The Henry Hub natural gas spot price, an indicator of nationwide prices, stormed past $9.30 per million British thermal units (MMBtu) Thursday, up from its early January price of $3.74 per MMBtu and the highest level since 2008, according to government data. U.S. natural gas inventories have been drained in recent months, declining 17.6% year-over-year and down 15.3% relative to their 2017-2021 average, additional data released Thursday showed.

“There’s almost no ceiling for natural gas,” Kent Bayazitoglu, an energy analyst at the firm Baker & O’Brien, told The Wall Street Journal. “You can reduce your driving a lot easier than you can reduce your natural-gas consumption.”

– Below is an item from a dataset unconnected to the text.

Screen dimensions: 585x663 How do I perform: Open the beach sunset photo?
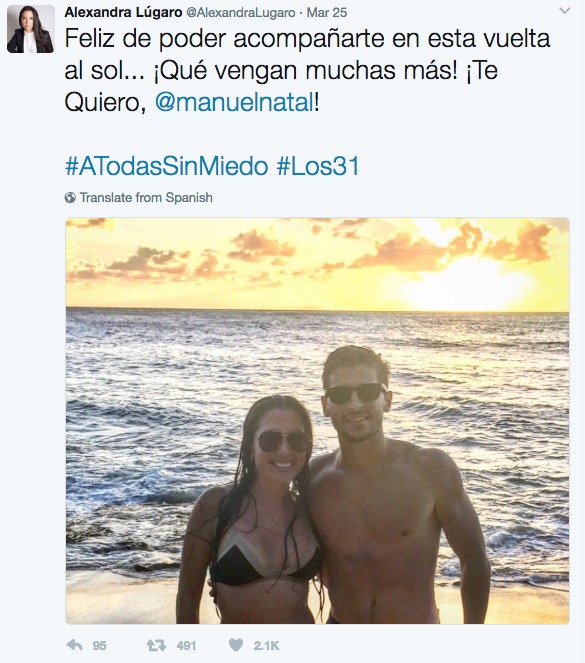pos(317,421)
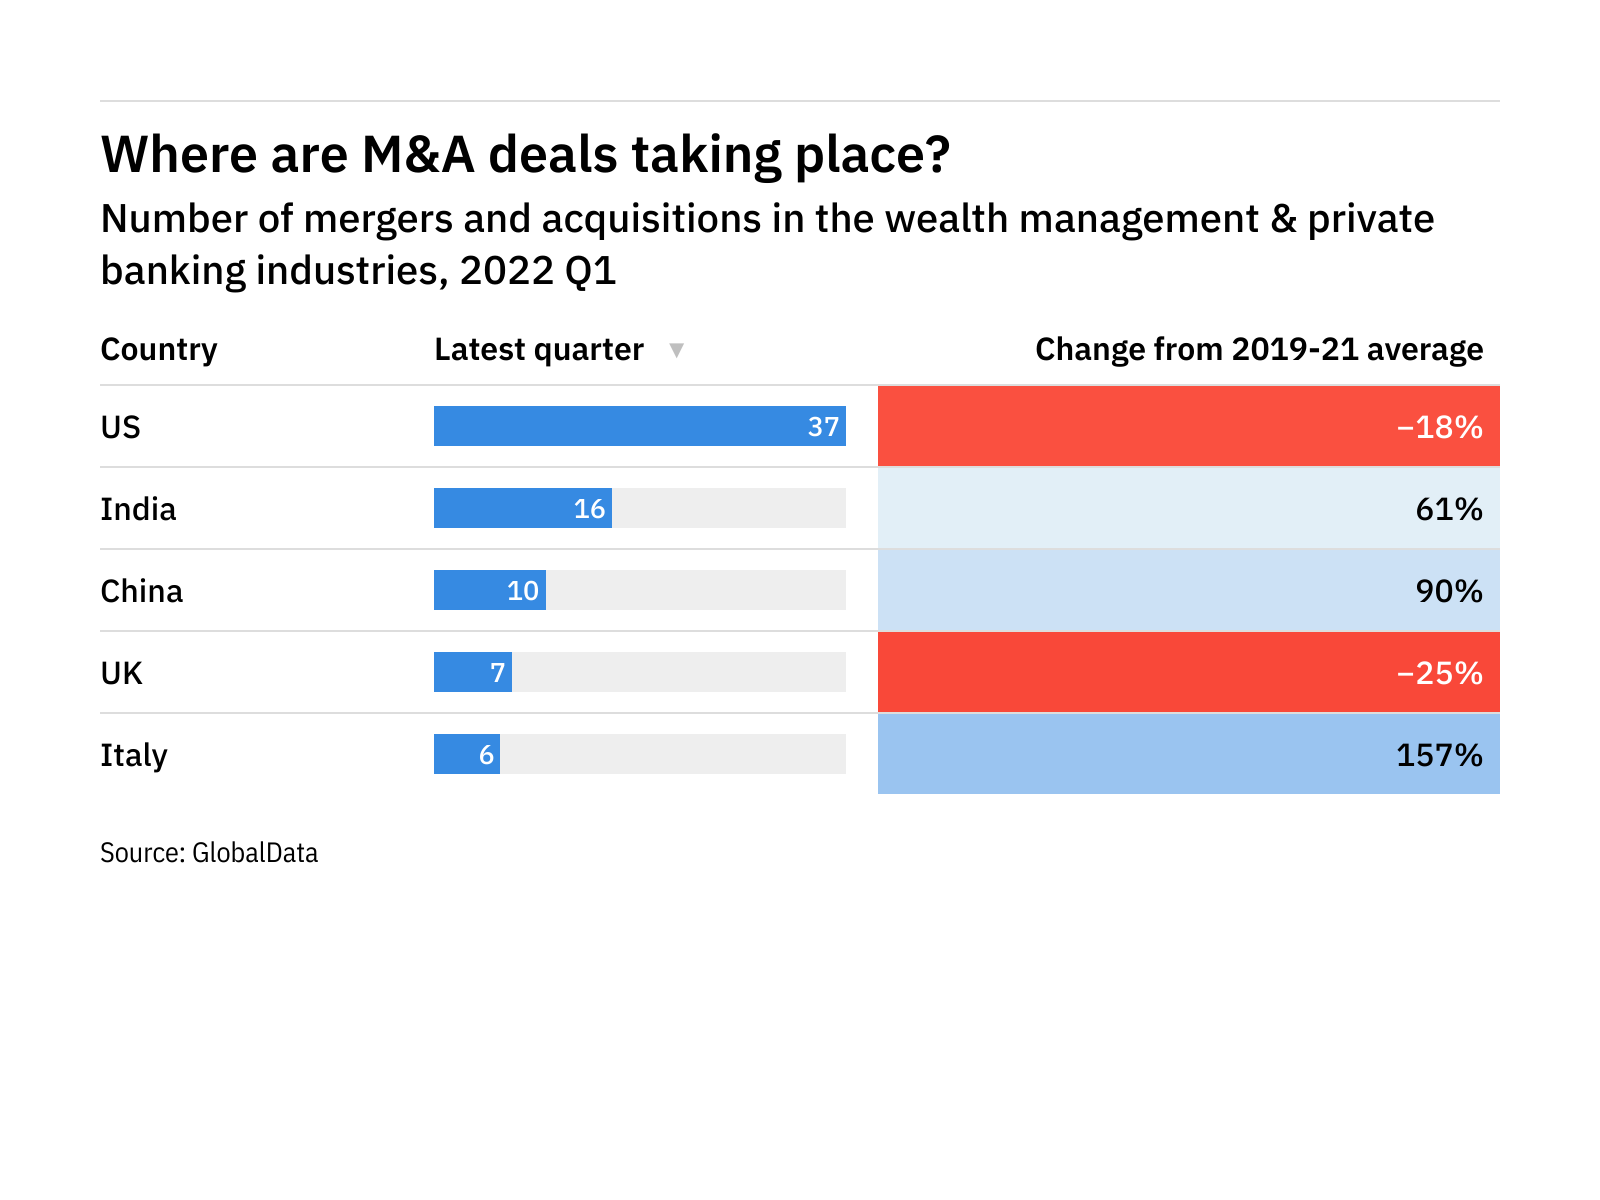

“It’s like a roller coaster,” Bayazitoglu added. “You don’t get nervous going down, but going up.” (RELATED: CRUDE FLIP-FLOP: Biden’s Energy Sec Now Open To Oil Ban, But Will It Actually Lower Gas Prices?)

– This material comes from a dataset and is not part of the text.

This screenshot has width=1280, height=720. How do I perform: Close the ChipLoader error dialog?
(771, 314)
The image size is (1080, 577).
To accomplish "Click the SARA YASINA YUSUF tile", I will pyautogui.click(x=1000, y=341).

Natural gas is flared off in the Permian Basin oil field on March 12 in Andrews, Texas. (Joe Raedle/Getty Images)

Natural gas is flared off in the Permian Basin oil field on March 12 in Andrews, Texas. (Joe Raedle/Getty Images)

The large natural gas price increases have occurred ahead of the summer when annual natural gas demand for electric power has historically peaked, according to the Energy Information Administration. Demand peaked in August 2021 last year and July 2020 the year before.

On Thursday, Henry Hub futures for June-August hovered between $9.14-9.17 per MMBtu, CME marketplace data showed. By comparison, the average price of natural gas was $3.26 per MMBtu between 2010-2021. (RELATED: Biden Admin Caves To Republican Pressure, Greenlights Natural Gas Projects)

President Joe Biden, meanwhile, struck a deal in late March to send an additional 529.72 billion cubic feet (Bcf) of liquefied natural gas to the European Union in 2022. The agreement was part of the bloc’s commitment to wean itself off Russian natural gas in the aftermath of the Ukraine crisis.

“The United States and the European Commission are committed to reducing Europe’s dependency on Russian energy,” the U.S. and European Commission said in a joint statement on March 25.

However, such an increase would represent a nearly 15% uptick in export levels compared to 2021 and 71% increase compared to 2020, according to the EIA. Natural gas production has increased 2.8 Bcf per day in 2022 compared to the same period in 2021, a recent American Gas Association report concluded.